**WHAT YOU NEED TO DO**.
In this exercise, return the whole listing exactly, excluding any images.

**INPUT**.
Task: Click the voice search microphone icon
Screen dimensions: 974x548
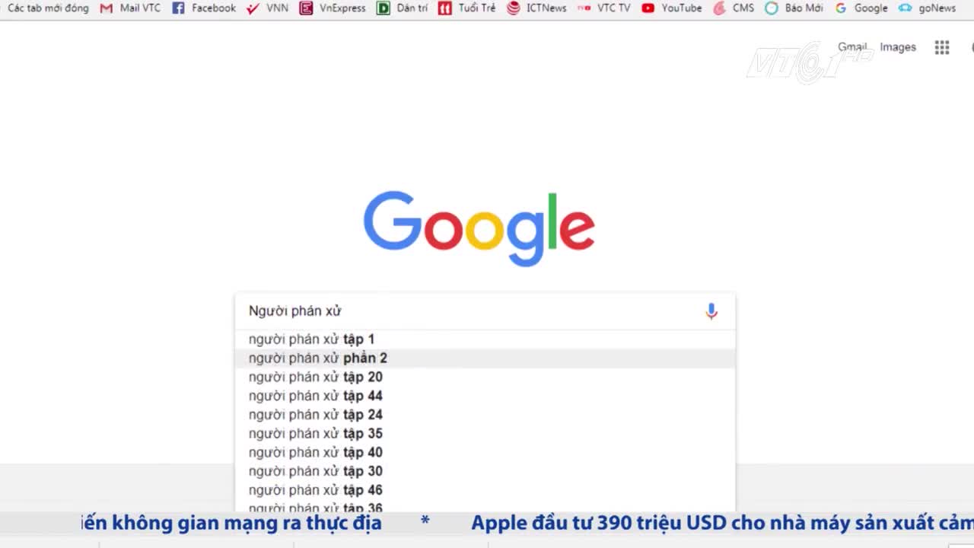Action: pos(711,311)
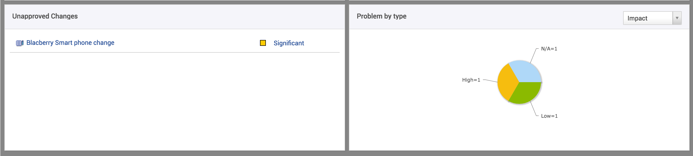Open the Blacberry Smart phone change link
This screenshot has height=156, width=693.
[x=70, y=43]
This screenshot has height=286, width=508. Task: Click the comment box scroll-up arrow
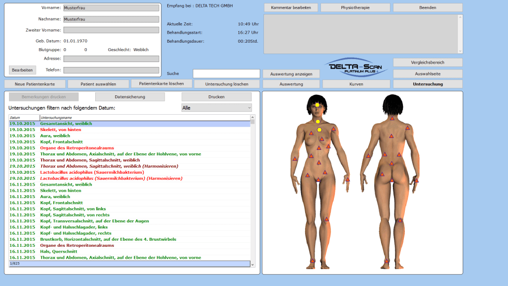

**YOUR SOLUTION**.
Task: Click the voice search microphone icon
Screen dimensions: 974x548
Action: pos(711,311)
Open the Blacberry Smart phone change link
This screenshot has height=156, width=693.
[x=70, y=43]
This screenshot has height=286, width=508. Task: Click the comment box scroll-up arrow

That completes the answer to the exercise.